WPATH Experts Rebuke NYT on Puberty Blockers
The body resposible for setting guidelines for gender affirming care labeled the NYT piece “misinformation.”
by Evan Urquhart
This almost got lost in the holiday excitement: On November 22 the medical organization responsible for setting standards for providers of gender affirming care, WPATH, released a statement in response to the terrible New York Times piece on puberty blockers. Saying that the Times piece “furthers the atmosphere of misinformation and subjectivity,” WPATH did not mince words, condemning the use of sources unfamiliar with transgender medicine as well as some of the methods undertaken by the Times reporters.
While the gist of the critique is similar to pieces on Assigned and Slate critiquing the Times’ shoddy, biased work, this statement adds useful detail about where the story went wrong on the science, and adds the institutional weight of WPATH to the Times’ critics. The statement highlights several experts who were used that have no experience in transgender medicine, including Dr. Sundeep Khosla, who was used to introduce concerns about bone density. Khosla is an endocrinologist working with adults who has only one publication on transgender health. That lone publication includes this conclusion “bone mineral density is generally preserved in both trans women and trans men.” They also criticized the expert who was chosen to perform the literature review, Dr. Farid Foroutan, PhD.
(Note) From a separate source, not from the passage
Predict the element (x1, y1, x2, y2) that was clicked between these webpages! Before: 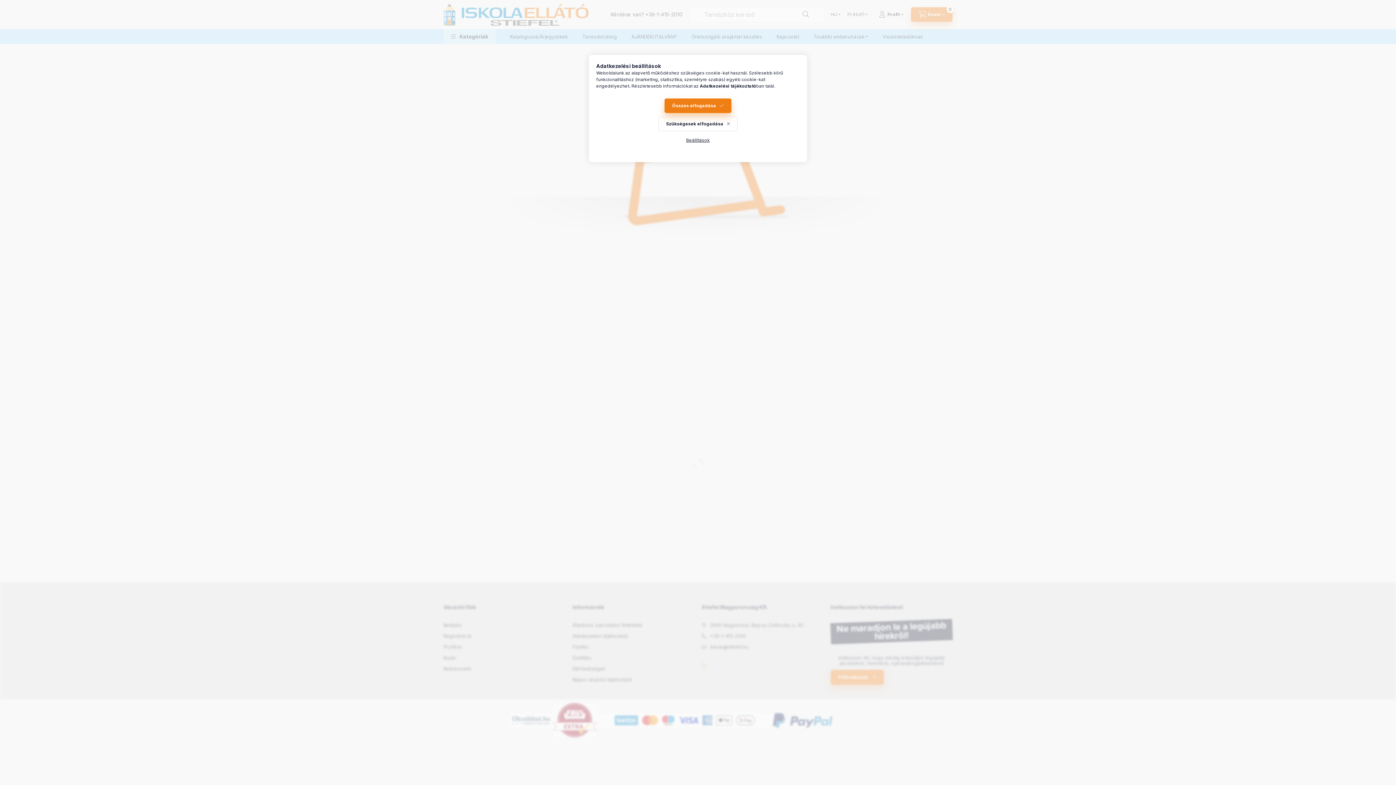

WPATH’s statement also criticizes how anecdotes were chosent and presented. The statement points out a lack of important information on the young people’s overall health or specifics of when and how their bone density was measured and what was found. It also criticizes the anecdoes as unrepresentative of youth who access puberty blockers, in particular highlighting the choice to include a person who has detransitioned, which is misleading because detransition is so uncommon for such patients.
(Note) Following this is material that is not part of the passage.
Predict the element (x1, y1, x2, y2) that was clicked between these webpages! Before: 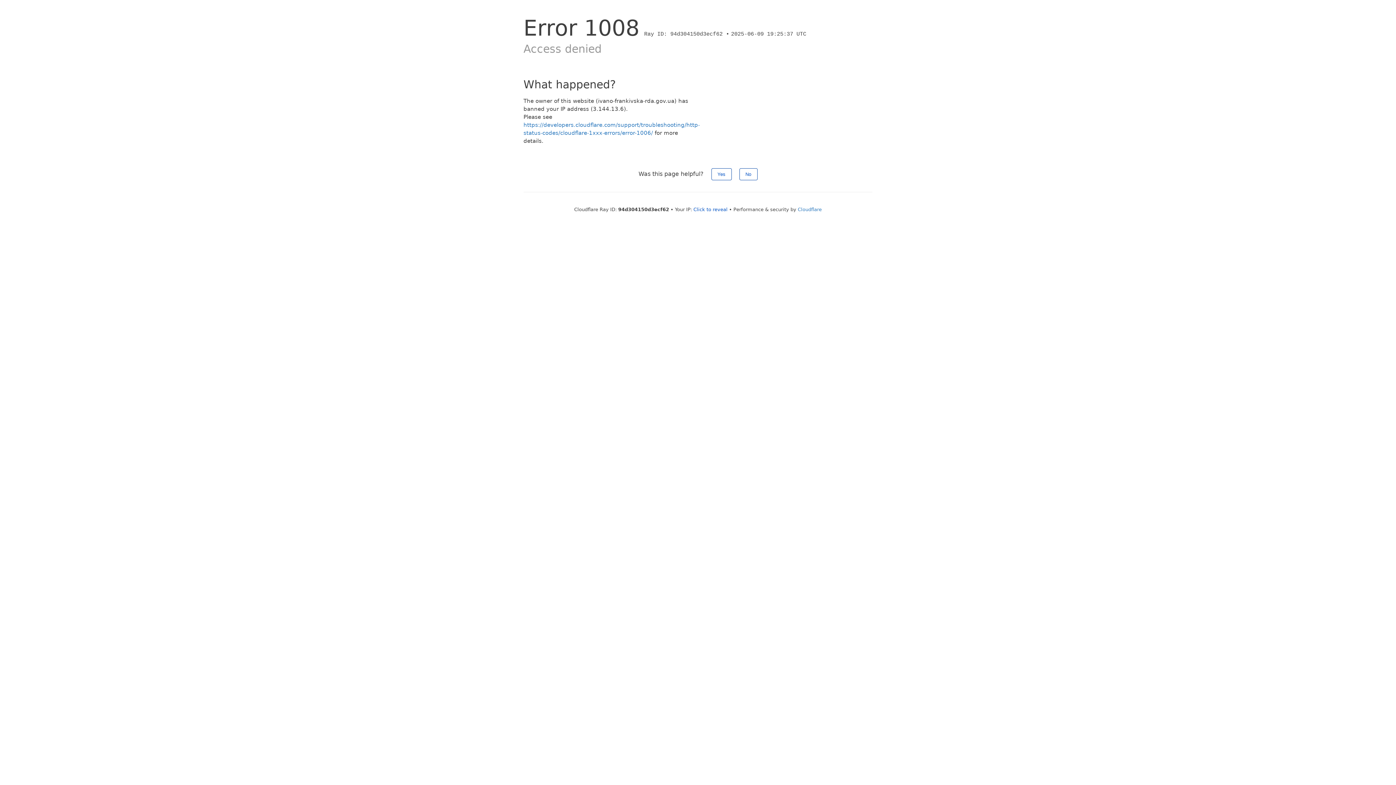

One other thing the WPATH statement points out is that the article is never clear about whether trans youth's bone density is being compared to the norms for their birth-assigned sex, or to cis people of the same gender identity. This is important, because males on average have greater bone densitity than females. If trans women on hormone therapy achieve normal bone density for women, this may be misleadingly portrayed as having low bone density if the comparison is being made to cisgender men. This might well explain why the Times concluded that trans women’s bone density tends to be lower than average (while still, potentially, falling in the normal range for women), but trans men’s bone density isn’t (because testosterone therapy promotes higher than average bone density, if anything).
The Times piece was a dismal failure, on all levels. Journalists can learn from its example of what not to do in covering transgender medicine, and the level of detail in the WPATH statement will be helpful for those who want to move to unbiased, scientifically-grounded coverage in the future.